The university currently runs on a primary cycle of classes meeting on Mondays and Wednesdays, with a second set meeting on Tuesdays and Thursdays. A small selection of classes, primarily math courses, run three days a week on a Monday/Wednesday/Friday or Tuesday/Thursday/Friday schedule.

With the new schedule, the university is switching to a drastic increase in courses running Monday, Wednesday and Friday, in three, 50-minute blocks, as opposed to two, 75-minute sessions on Mondays and Wednesdays. Given that this increase will be visible in the area of 1000-level courses, which are heavily populated by first-year students, the new model is set to hold less of an impact on current students in comparison to those incoming starting this fall.

Such chairs and professors, such as Christopher Dowd, chair of the English department, have been advised to submit their course schedules for the upcoming semester following this new three-day meeting model.

Dowd said he is concerned about student conflicts with this new model, saying that “I do worry that students will be less inclined to take Monday/Wednesday/Friday classes than Tuesday/Thursday classes. More significantly, I worry that there are populations of students who will not be able to take Monday/Wednesday/Friday classes because they have other obligations and activities scheduled for Fridays. Friday is a common day for students to do internships, to work off-campus, and to fulfill ROTC duties, for instance. This may unintentionally increase demand for Tuesday/Thursday classes.”

Dowd said he did not anticipate any need for altering courses as a result of the three-day model, as the new scheduling plan is “not impacting the amount or types of classes we are offering in the fall semester.”

As for professors, Dowd said that he has concerns with staffing, especially that of adjunct professors. One area of such concerns surrounds that of finances and the cost of commuting to campus an extra day each week. Dowd said “many [adjunct faculty] do not live locally,” and an extra trip to campus may be “burdensome” to professors assigned to three-day-a-week courses.

Other department chairs asked for anonymity when discussing the new schedule.

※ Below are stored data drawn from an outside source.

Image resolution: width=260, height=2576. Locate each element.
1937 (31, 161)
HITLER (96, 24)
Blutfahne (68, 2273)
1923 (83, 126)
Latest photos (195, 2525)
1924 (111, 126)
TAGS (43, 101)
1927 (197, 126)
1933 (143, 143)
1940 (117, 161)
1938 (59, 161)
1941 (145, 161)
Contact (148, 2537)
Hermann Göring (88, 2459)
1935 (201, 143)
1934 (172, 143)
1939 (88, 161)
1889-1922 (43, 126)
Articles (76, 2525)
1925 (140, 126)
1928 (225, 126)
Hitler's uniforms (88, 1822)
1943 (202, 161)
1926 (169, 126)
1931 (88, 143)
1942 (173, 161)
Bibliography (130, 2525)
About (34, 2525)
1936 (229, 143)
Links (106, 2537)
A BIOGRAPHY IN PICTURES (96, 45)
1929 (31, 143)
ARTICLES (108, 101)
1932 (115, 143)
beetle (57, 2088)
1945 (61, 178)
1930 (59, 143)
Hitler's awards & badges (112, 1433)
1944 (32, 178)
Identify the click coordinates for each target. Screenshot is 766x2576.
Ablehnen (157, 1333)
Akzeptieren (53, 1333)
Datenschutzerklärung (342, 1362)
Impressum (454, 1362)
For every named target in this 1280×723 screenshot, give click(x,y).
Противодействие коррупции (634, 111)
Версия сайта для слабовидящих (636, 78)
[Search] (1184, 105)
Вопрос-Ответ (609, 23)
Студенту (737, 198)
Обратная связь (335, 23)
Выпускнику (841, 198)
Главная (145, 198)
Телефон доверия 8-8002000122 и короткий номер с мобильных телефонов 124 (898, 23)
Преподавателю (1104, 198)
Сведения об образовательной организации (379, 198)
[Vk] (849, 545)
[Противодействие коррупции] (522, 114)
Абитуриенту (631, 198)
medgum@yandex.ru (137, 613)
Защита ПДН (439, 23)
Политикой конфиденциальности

One said that their concerns surrounded the notion that “with the lack of full-time faculty in some departments, finding adjunct faculty to teach on [Monday/Wednesday/Friday] will be a difficult task. I truly wonder how many full-time faculty will volunteer to teach on [Monday/Wednesday/Friday].”

Most department chairs declined to comment.

With the spring semester nearing its halfway point, students can look for the new schedule when they register for fall classes.